### Page
=======
Thursday, 15 September 2022, 15:00 Last update: about 3 years ago

The tanker El Hiblu 1, which was allegedly hijacked in 2019 by migrants that it had rescued at sea, had switched off its AIS tracking system and headed towards Tripoli at full speed, a court expert has testified.

Court expert Joe Degabriele, a master mariner, took the stand in the criminal proceedings against three teenage asylum-seekers, one from Ivory Coast and two from Guinea who are accused of hijacking the El Hiblu 1 in 2019, allegedly in a bid to prevent the captain from taking them and the 105 other asylum seekers it had rescued back to Libya.


The Maltese authorities have charged the three youths with a series of serious offences, some under counter-terrorism legislation and punishable with life imprisonment.

The three youths deny any wrongdoing and are pleading not guilty. The case has raised concerns among human rights organisations, who claim the charges are trumped up. There is a campaign to have the Maltese authorities dismiss the trial and drop all charges against them.

Taking the witness stand Wednesday morning, court expert Joe Degabriele exhibited a report he had prepared in April 2019 regarding the incident. Degabriele explained that he had been tasked with gathering as much information as possible, both from the ship's logs as well as from its equipment to find out what the ship did.

The court asked him to read out his conclusions.

"From 22 March to 14:18UTC on 26 March, the ship appeared to have progressed uneventfully.... its speed is estimated to have been 9.5knots. From 1418 UTC to 1800 UTC on 26 March, the ship progressed East/Northeast at 0.97knots."

"Subsequently, from 1800UTC to 0500UTC the ship proceeded at full speed in a Northerly direction for two hours and then altered its course and headed towards Tripoli, again, at full speed. At this time AIS appeared to not have been operational," added the expert.

He continued that at "0611 the ship was heading directly to Tripoli port, but then altered its direction gradually, still at full speed." On 28 March the ship changed direction again, heading towards Malta, the court heard.

Asked whether it was concluding its evidence, the prosecution said it was currently waiting for direction from the AG on this front.

The case was adjourned to 22 November.
=======
Word and element location entries:
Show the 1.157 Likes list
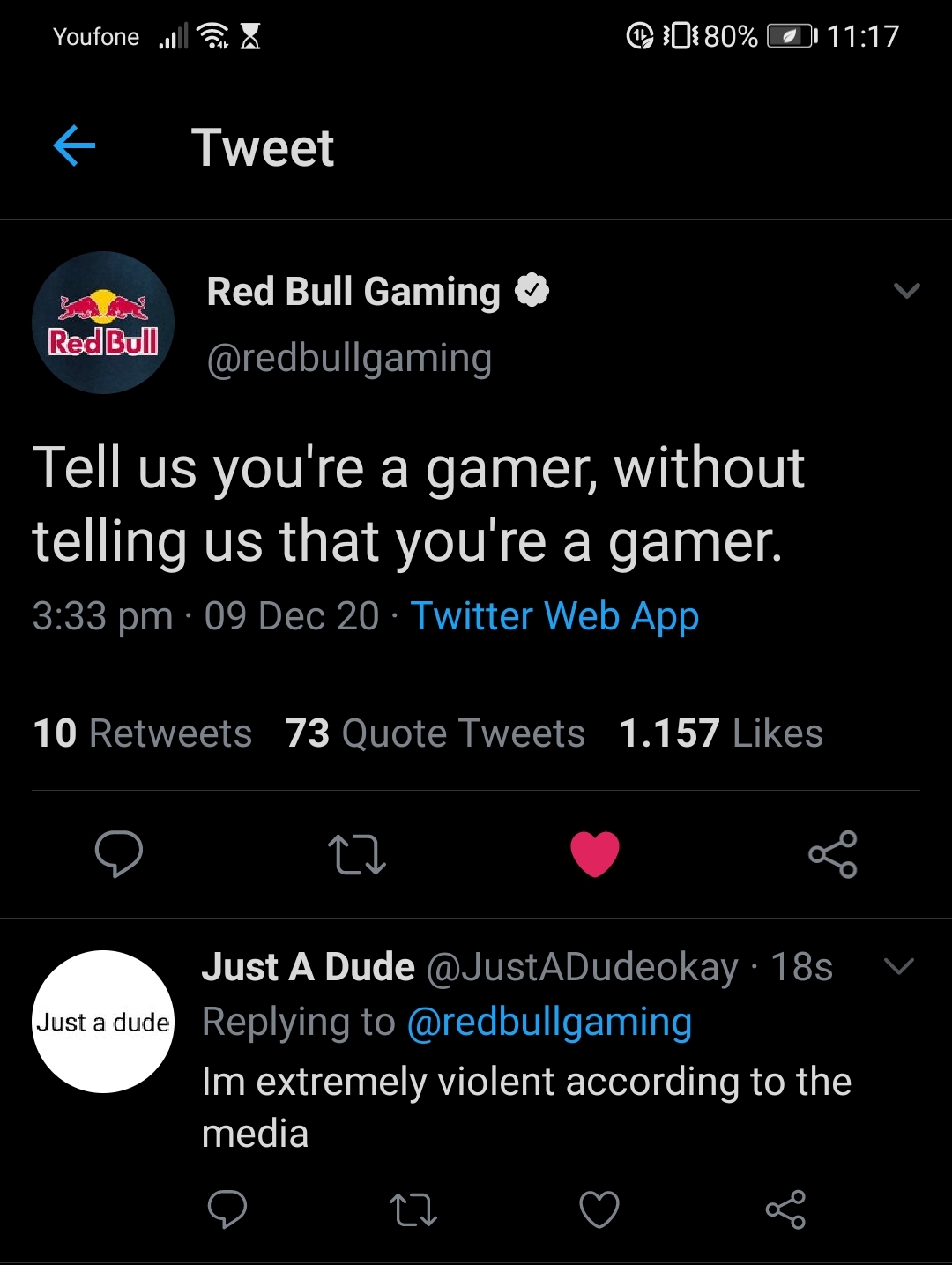This screenshot has height=1265, width=952. (x=720, y=733)
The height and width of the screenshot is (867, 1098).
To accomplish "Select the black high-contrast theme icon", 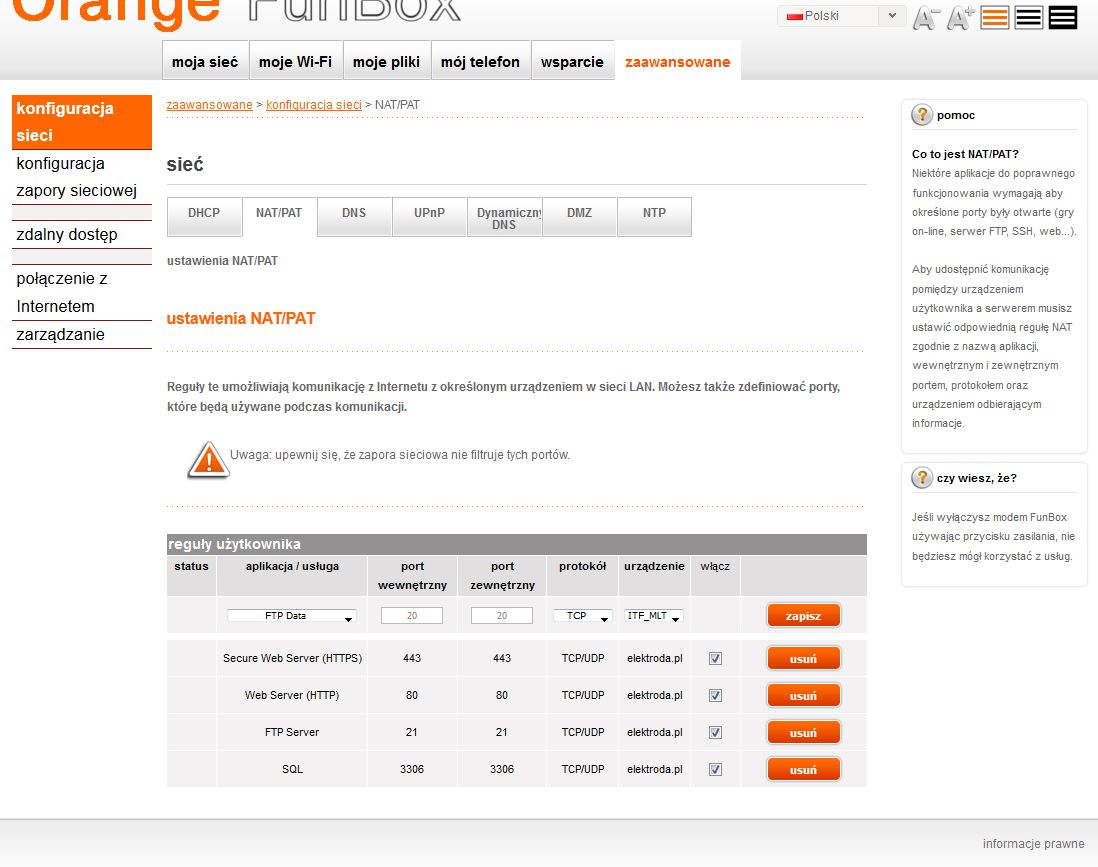I will pos(1062,15).
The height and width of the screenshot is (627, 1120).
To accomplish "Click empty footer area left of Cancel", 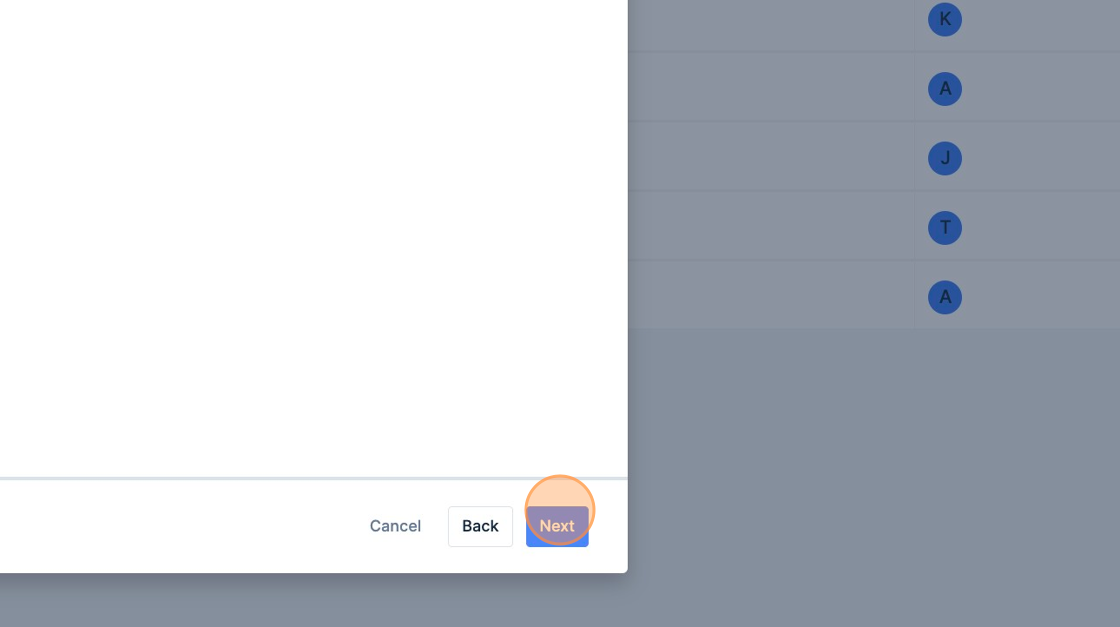I will [179, 526].
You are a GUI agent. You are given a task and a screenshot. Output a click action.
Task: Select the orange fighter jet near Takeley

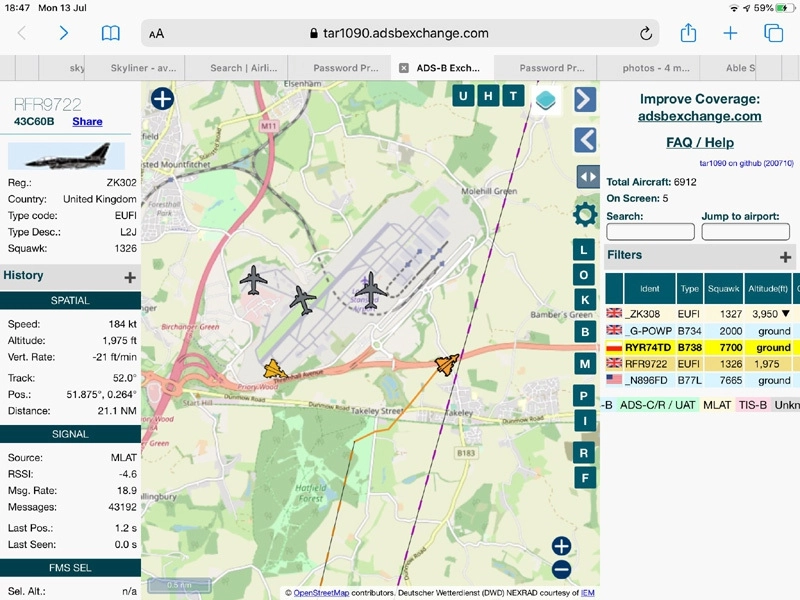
=======
### What needs to be done
In the court report on the El Hiblu 1, to what date was the case adjourned?

### Written response
22 November